Talking of which, the father of African renaissance, former president Thabo Mbeki, recently denied that his government ignored the advice from Eskom to build more electricity infrastructure. He said this was a “cooked-up story”. You wasted no time on Saturday to contradict him directly by saying ... “this has been admitted that we didn’t listen to advice”. Not sure you were briefed about what he said at Unisa last week or you were just being truthful?

It may be worth your while to co-ordinate with your predecessors. His recent letter to the ANC suggests that he may well want you out. He, like most of society, thinks that the ANC abused its majority in parliament to protect you from the Phala Phala scandal the exact same way it protected Zuma over Nkandla.

As if that is not enough, he is non committal about whether he will campaign for the ANC, leaving you to beg former president Jacob Zuma to help you campaign in between him trying to privately prosecute you, so you can be made to step aside. Your hands are full Mr President.

As I speak to you we are on stage 5 load-shedding and you believe that your minister of electricity, Kgosientsho Ramokgopa, is doing very well. How the standards have fallen. The threat to stop load-shedding continues, and we hope the looming elections will make such a threat materialise fast.

We are also relieved that you believe that the three ministers are “working close together”. It slipped our minds to ask you to comment on why Gwede Mantashe didn’t pitch up to sign an energy deal when you were hosting two heads of state who were offering to help. But please forgive us because when you give us two minutes in six months to ask you questions, we can’t possibly remember everything we have not had the chance to quiz you over.

But maybe you can look into why Karpowership, which can remove one stage of load-shedding, is stalled despite Mbalula signing off on it months ago. 

It is rumoured that friends of your electricity minister are insisting on a piece of that BEE action before we can all benefit. But then again it may be malicious gossip.

Finally, it was good to see you and your ministers descending on the Joburg CBD the other day to sympathise with the injured and the bereaved. It was also very good to hear you apportion blame to everyone for the tragedy. We need leaders who can see their faults. It really reminds me of your promises to build one million houses in Alexander before the last elections.

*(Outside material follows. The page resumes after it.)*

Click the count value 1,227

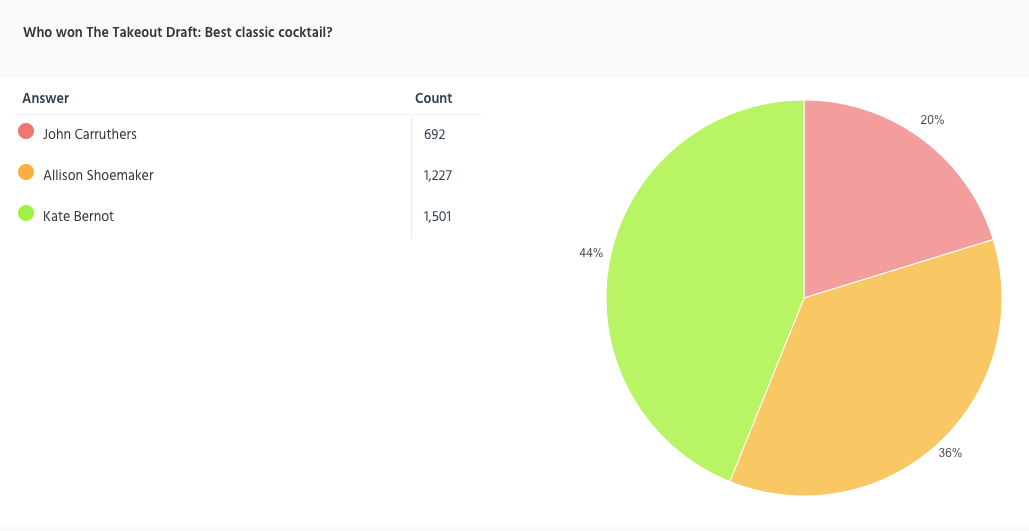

You may want to ask your minster of human settlements — Mmamoloko “Nkhensani” Kubayi — how many houses were built there since your motorcade meandered the rat-infested streets of Alexandra. It may give the public confidence that you will indeed do something about the hijacked buildings of Johannesburg. My information is that since you made that promise in 2019, not even one house has been built in Alex. This may well be the result of apartheid spatial planning legacy preventing your government from keeping its promises

At your own admission you have managed to keep about 25% of your manifesto promises. This is a humbling admission, but it’s the same admission that came out of the diagnosis reports of 2007 and 2017, stating all sorts of rot within the ruling party. What is missing is action. Voter’s retribution is not something you seem to be too worried about.

Your view that the ANC is guaranteed a landslide victory in the upcoming polls, is a little over-confident, a suggestion that you may know something the rest of us don’t.

Such a victory will defy all trends (such as the ANC’s disastrous performance at the 2021 poll), and all evidence of 30-year long failure to serve the people diligently and all predictions of the ANC falling under 50%. This may explain why you congratulated Zanu-PF so fast on their sham election. Maybe they have already written their congratulations to you for next year’s “guaranteed victory”.

Yours Frankly

Onkgopotse JJ Tabane

* Dr JJ Tabane is editor of Leadership Magazine and anchor of Power to Truth on eNCA.